Presumption that individual is an employee
“Services performed by an individual for wages shall be deemed to be employment subject to this act, unless and until it is shown to the satisfaction of the department that—(a) such individual has been and 4 will continue to be free from control or direction over the performance of such services both under [his] contract of service and in fact; and (b) as to such services such individual is customarily engaged in an independently established trade, occupation, profession or business. “ 43 P.S. § 753(l)(2)(B).

“The purpose of Section 4(l)(2)(B) [of the Law] ‘is to exclude independent contractors from coverage.’ Beacon Flag Car Co., Inc. (Doris Weyant) v. Unemployment Comp[.] [Bd.] of Review, 910 A.2d 103, 107 (Pa. Cmwlth. 2006). ‘This provision presumes that an individual is an employee.’ Id. However, ‘this presumption may be overcome if the putative employer sustains its burden of showing that the claimant was free from control and direction in the performance of [his] service and that, as to such service, was customarily engaged in an independent trade or business.’ Id. ‘Unless both of these showings are made, the presumption stands that one who performs services for wages is an employee.’ Id. Minelli v. UCBR, 39 A.3d 593, 595-96 (Pa. Cmwlth. 2012).

The employer did not overcome the strong presumption of Claimant’s status as an employee. See Famularo Catering, Inc. v. Dep’t of Labor & Indus., 125 A.3d 866, 869 (Pa. Cmwlth. 2015) (quoting Electrolux Corp. v. Dep’t of Labor & Indus., Bureau of Employer Tax Operations, 705 A.2d 1357, 1359–60 (Pa. Cmwlth. 1998) (“[A] person receiving remuneration for services rendered is presumed to be employed and therefore to have ‘employment’ within the meaning of the [Law] . . . .”)). “[T]he record here lacks any evidence that Claimant customarily engaged in an independent business . . . .” Jia v. UCBR, 55 A.3d 545, 549 (Pa. Cmwlth. 2012). “Claimant’s testimony is clear that he was not so engaged, and there is no contrary evidence.” Id. “The test an employer must satisfy to overcome the presumption of an employment relationship is simply not met here.” Id.

Agreements not dispositive
The Commonwealth Court has “repeatedly held that the existence of an independent contractor agreement is not dispositive of the work relationship,” Lello v.

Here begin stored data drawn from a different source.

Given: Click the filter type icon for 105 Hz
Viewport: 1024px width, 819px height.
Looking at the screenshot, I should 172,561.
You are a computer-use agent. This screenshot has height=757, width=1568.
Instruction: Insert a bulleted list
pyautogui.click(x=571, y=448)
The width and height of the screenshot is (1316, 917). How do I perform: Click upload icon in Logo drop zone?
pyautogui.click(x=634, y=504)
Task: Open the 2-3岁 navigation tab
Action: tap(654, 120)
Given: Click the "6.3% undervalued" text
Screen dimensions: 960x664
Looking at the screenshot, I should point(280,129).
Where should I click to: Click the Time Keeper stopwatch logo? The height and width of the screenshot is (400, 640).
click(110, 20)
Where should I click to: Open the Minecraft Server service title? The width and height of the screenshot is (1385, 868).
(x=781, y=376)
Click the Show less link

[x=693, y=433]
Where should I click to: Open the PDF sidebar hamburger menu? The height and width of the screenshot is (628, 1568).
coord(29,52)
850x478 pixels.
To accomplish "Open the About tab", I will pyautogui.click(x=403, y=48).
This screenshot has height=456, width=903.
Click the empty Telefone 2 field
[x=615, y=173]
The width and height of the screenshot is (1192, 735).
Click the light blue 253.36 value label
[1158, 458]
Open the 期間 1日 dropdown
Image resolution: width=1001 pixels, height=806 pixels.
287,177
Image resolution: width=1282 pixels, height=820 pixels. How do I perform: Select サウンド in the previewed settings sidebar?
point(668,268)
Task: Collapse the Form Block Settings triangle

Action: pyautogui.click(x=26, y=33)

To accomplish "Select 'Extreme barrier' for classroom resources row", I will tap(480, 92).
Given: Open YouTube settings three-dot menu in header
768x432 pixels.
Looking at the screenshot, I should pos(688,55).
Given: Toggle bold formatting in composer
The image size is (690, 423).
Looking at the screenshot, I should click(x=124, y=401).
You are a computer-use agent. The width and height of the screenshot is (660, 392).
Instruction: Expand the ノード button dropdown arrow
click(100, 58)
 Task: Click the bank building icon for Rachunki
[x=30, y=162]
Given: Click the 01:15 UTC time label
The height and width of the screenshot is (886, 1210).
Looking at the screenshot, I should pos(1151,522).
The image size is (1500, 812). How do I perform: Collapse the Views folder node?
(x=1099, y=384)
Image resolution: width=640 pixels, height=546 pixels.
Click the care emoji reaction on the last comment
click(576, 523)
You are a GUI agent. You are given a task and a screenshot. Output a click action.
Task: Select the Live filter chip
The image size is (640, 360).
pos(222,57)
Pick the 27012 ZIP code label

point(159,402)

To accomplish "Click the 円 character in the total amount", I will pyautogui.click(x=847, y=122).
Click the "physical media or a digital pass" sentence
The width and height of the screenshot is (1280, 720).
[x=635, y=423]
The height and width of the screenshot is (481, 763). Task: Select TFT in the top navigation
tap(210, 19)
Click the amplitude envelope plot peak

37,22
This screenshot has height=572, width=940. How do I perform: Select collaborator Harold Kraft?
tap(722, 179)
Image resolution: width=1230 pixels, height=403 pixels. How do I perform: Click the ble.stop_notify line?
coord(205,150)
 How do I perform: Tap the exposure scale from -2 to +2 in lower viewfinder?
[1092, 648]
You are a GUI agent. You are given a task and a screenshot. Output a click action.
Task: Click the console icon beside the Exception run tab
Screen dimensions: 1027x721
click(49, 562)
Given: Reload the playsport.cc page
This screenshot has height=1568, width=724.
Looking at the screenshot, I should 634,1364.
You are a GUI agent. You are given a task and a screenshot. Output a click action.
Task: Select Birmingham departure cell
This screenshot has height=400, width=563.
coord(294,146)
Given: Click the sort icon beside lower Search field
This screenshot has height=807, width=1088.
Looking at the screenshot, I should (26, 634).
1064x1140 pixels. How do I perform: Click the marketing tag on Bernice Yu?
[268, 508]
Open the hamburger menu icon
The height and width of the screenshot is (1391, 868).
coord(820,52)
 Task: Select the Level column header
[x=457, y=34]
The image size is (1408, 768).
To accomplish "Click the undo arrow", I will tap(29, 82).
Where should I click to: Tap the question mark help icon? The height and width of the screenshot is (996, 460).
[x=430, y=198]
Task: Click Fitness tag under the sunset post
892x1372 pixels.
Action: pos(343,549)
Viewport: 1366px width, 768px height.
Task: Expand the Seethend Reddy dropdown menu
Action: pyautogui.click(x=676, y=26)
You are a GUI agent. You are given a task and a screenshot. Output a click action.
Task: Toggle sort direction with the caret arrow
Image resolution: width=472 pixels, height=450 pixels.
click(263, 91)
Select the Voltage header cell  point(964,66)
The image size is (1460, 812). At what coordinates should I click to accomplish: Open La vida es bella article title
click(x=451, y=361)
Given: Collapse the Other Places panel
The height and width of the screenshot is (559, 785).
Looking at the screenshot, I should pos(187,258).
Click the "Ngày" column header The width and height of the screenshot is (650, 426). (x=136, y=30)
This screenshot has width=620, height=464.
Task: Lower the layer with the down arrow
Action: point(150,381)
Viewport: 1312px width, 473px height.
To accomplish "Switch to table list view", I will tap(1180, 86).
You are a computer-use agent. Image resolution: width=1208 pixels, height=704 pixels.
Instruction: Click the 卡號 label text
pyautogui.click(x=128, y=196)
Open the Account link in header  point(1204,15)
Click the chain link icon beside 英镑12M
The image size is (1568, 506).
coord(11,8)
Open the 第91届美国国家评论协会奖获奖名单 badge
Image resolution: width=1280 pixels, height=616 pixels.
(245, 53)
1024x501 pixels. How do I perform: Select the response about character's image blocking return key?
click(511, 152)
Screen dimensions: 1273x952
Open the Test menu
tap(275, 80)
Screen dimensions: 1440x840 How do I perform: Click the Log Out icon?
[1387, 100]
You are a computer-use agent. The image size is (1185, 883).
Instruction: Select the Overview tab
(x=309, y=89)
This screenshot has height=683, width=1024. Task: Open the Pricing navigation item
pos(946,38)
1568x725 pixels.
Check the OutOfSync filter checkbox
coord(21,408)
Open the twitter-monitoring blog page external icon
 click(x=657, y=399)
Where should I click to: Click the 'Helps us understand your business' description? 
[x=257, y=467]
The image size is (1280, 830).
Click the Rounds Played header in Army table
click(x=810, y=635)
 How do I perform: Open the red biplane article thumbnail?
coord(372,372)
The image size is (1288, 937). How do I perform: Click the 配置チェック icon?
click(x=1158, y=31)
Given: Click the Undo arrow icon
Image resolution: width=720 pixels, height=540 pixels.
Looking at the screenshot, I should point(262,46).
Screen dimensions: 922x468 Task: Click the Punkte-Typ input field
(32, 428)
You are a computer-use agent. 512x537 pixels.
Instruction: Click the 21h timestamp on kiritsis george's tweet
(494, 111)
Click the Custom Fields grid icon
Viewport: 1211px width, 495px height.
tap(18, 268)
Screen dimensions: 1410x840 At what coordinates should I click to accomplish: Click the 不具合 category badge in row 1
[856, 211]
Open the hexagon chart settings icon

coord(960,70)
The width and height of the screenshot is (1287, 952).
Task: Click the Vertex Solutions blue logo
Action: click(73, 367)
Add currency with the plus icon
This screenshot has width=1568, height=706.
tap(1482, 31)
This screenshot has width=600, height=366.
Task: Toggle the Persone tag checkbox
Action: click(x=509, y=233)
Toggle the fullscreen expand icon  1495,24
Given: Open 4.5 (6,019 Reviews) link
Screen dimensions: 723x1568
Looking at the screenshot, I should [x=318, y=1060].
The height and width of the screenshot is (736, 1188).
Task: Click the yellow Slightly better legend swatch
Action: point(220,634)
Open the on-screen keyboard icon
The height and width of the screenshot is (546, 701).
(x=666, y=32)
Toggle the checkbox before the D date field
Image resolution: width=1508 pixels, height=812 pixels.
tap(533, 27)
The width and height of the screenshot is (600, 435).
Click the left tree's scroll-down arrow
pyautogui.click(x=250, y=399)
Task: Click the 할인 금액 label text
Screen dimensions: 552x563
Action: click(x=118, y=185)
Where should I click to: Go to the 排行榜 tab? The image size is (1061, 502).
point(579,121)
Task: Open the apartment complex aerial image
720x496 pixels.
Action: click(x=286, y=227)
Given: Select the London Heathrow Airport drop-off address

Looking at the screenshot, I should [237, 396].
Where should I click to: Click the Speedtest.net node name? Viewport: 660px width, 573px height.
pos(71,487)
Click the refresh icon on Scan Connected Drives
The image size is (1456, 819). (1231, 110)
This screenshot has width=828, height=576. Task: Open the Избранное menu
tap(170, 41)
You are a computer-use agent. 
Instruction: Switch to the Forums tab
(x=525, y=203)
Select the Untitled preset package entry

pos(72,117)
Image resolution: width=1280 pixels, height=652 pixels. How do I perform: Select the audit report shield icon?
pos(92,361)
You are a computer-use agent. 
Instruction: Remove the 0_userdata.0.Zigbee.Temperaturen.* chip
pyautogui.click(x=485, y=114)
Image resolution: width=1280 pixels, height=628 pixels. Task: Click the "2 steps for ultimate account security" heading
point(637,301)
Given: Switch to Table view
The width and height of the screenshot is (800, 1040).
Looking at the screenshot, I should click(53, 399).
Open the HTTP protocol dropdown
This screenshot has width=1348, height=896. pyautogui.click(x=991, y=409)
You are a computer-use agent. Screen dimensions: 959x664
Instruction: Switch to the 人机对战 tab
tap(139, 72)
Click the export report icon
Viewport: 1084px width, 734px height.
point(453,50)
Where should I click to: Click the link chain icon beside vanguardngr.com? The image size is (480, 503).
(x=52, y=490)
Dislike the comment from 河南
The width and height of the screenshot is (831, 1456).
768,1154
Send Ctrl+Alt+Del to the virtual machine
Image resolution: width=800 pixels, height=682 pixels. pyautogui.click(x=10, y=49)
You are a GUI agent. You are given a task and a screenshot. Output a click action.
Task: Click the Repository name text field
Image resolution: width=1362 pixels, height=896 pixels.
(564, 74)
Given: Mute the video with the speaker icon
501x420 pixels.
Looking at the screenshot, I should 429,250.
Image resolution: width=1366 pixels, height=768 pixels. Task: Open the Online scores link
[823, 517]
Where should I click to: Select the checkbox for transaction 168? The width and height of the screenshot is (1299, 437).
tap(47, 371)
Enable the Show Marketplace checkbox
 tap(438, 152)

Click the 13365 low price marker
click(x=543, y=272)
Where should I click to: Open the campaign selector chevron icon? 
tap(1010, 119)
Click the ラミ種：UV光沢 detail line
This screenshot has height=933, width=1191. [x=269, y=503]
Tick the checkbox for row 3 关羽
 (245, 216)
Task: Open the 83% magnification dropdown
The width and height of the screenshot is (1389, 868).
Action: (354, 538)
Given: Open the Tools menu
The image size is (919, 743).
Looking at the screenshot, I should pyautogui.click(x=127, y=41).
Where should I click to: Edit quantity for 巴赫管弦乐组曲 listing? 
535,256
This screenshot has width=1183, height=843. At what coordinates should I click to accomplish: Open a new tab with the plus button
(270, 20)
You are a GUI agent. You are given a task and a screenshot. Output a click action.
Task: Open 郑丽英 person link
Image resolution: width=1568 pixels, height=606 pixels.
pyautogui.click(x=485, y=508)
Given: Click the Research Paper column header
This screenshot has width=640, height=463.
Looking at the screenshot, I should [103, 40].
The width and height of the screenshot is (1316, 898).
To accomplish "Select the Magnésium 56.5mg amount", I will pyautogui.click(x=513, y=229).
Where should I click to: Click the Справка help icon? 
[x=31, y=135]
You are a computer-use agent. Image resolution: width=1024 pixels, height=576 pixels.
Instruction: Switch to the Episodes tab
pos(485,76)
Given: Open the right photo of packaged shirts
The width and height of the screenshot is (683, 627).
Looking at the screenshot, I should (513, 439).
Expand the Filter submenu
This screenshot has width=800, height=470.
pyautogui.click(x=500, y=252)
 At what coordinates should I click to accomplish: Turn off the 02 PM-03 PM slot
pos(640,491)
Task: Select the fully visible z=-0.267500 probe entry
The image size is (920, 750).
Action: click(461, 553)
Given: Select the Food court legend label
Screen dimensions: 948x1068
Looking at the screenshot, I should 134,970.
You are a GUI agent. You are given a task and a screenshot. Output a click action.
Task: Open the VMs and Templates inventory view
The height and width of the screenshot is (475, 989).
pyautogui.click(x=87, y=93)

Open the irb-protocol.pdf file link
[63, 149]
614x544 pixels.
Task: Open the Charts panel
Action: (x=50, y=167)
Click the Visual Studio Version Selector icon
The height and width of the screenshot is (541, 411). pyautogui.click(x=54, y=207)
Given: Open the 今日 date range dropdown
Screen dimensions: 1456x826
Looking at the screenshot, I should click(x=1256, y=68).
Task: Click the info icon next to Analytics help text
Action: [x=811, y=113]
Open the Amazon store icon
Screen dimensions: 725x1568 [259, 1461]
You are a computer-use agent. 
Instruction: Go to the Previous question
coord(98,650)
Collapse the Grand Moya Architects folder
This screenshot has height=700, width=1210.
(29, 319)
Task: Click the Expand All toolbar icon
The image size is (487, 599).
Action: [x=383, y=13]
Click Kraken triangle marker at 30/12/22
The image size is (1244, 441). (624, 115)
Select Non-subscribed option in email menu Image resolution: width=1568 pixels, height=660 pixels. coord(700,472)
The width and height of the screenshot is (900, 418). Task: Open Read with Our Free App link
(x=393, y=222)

UCBR,  59 A.3d 1153, 1159 (Pa. Cmwlth. 2013).  Nor is the fact that the claimant did not receive a W-2 form dispositive of the issue.   In fact, the contracts here “contain ample evidence supporting Claimant’s presumptive employee status which HPM, who had the burden, did not overcome. For example, the contracts specified Claimant’s hourly rate of pay as well as his overtime rate of pay, and per diem expenses. . . ..  In addition, the contracts expressed that Claimant’s home trips “will be scheduled with approval from the job site” and he consented to drug testing at the jobsite. . . . Further, they provided that Claimant was responsible for his steel tip boots and clothing but would be furnished all necessary equipment at the job site.